Hackers Steal Data Of 4.5 Million US Hospital Patients 111
itwbennett (1594911) writes Community Health Systems said the attack occurred in April and June of this year, but it wasn't until July that it determined the theft had taken place. Working with a computer security company, it determined the attack was carried out by a group based in China that used 'highly sophisticated malware' to attack its systems. The hackers got away with patient names, addresses, birthdates, telephone numbers and Social Security numbers of the 4.5 million people who were referred to or received services from doctors affiliated with the company in the last five years. The stolen data did not include patient credit card, medical, or clinical information.
VPNs don't solve this on their own (Score:5, Interesting)

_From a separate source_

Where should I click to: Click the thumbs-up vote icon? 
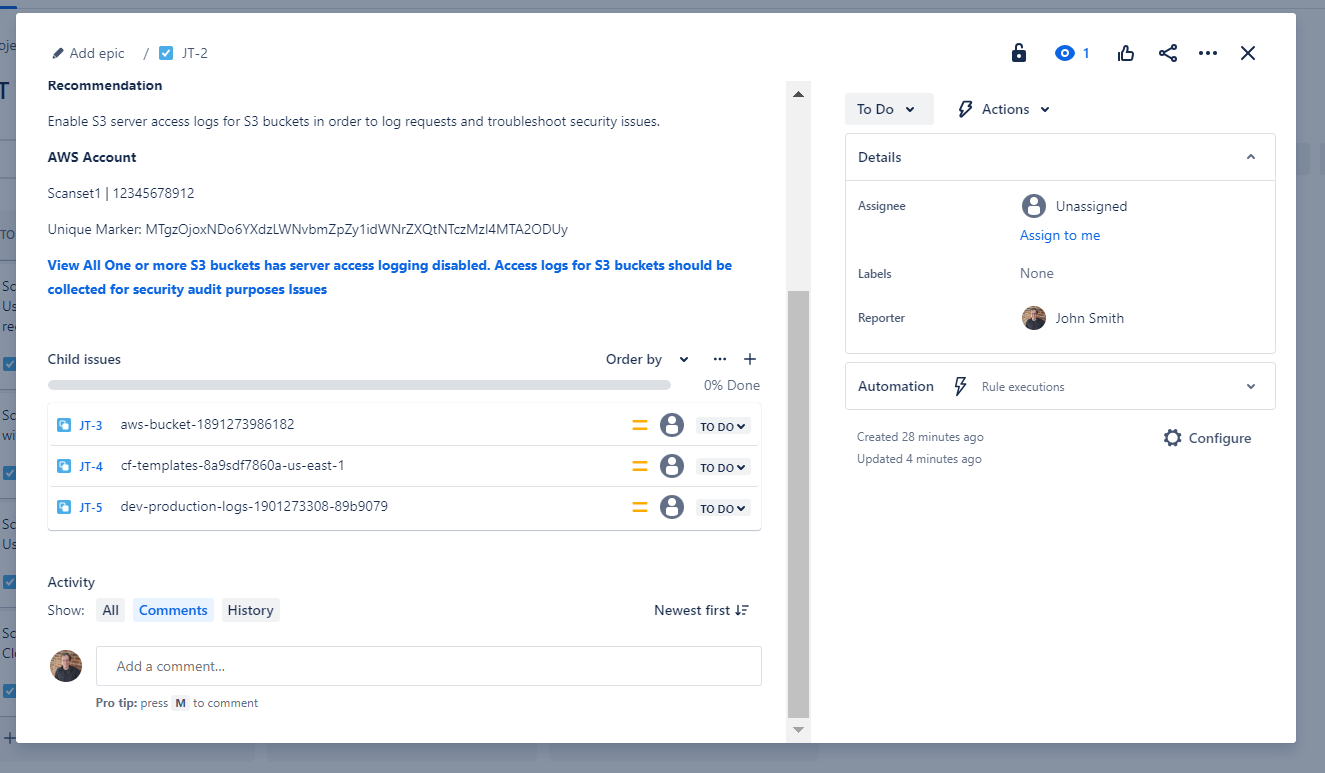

Disclosure: I'm a professional Penetration Tester
We find plenty of this sort of setups at our customers. Customers set up VPNs, have a password policy and a virus scanner. They have firewalls and keep user policies restricted. Then we come and we trojan someone, or find a weak WiFi password or whatever we use to get a foothold inside their network all it takes is one little mistake and we're "in". Once we get there, we log keyboards, get password hashes from network or system memory and start to pivot all over the place. Usually, our software will trigger virus alerts, but staff doesn't react to those "in a timely fashion" and we get to keep going even though alarms are going off on several computers. We could cloak our malware and sometimes we do, but usually it's too much trouble and we get domain admin passwords within a few days and rule the network in such a way that admins wouldn't be able to get rid of us if we would rootkit and backdoor properly.
It takes more than some policies and a VPN these days. You need IDS, proper procedures, layered security and skilled, motivated staff that knows how to deal with security incidents. You need properly trained and aware users that aren't afraid to admit they messed up and that have no problem reporting others doing wrong either. Don't trust on a single technical measure, but implement them all and make sure you test and train on a regular basis. Get a data classification policy and protect data according to that policy. That means that stuff like SSNs and anything that can be used for identity theft should get extra layers of protection and alerting implemented. If you don't do all this, a serious intruder will usually get what they want.